Cabinet ministers announced Wednesday that air passengers will soon need to provide proof of a negative COVID-19 test before arriving in the country.
Under the new rule, travellers must receive a negative result on a polymerase chain reaction (PCR) test — the standard nose swab test for detecting active COVID-19 infections — within 72 hours of boarding a flight back to Canada.
But many details — including the date the new rule will be in force — were still being sorted out when the policy was announced this week.
Intergovernmental Affairs Minister Dominic LeBlanc said Garneau — who is in talks with airlines and officials in his department — is expected to share more details today.
Tim Perry is president of the Air Line Pilots Association (ALPA) Canada, which represents pilots at 15 airlines. He said the industry was caught off-guard by the policy change.
“[Wednesday’s] announcement not only fell short of providing any concrete details but was made with little to no consultation with key airline industry stakeholders, including ALPA Canada, prior to its release,” he said in a media statement.
“The statement once again underscores the federal government’s lack of appreciation for the importance of working with the aviation sector to create good policy as we weather the COVID-19 pandemic together.”
LeBlanc said it will be up to travellers to arrange for PCR tests themselves, given that those embarking on non-essential trips overseas have chosen already to flout public health guidelines.
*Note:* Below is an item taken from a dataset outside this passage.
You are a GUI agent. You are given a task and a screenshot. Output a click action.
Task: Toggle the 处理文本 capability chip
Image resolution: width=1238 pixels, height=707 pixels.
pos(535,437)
“The government of Canada obviously is not in a position to set up in hotels or all-inclusive resorts or Canadian consulates,” he said in an interview with CBC News Wednesday.
The new rule does not replace Canada’s mandatory 14-day quarantine period for international travellers, which remains in force.
Travellers who are unable to procure tests before their flights home won’t be stranded abroad, LeBlanc said. Immediately upon their return to Canada, he said, those passengers will be required to isolate at federally-approved sites until they obtain negative test results and meet other quarantine commitments.
The minister said it would be “irresponsible” for any Canadian traveller to sidestep the testing requirements.
The federal change comes as Ontario Finance Minister Rod Phillips remains under fire over his decision to travel to the Caribbean island of St. Barts for a personal vacation earlier this month.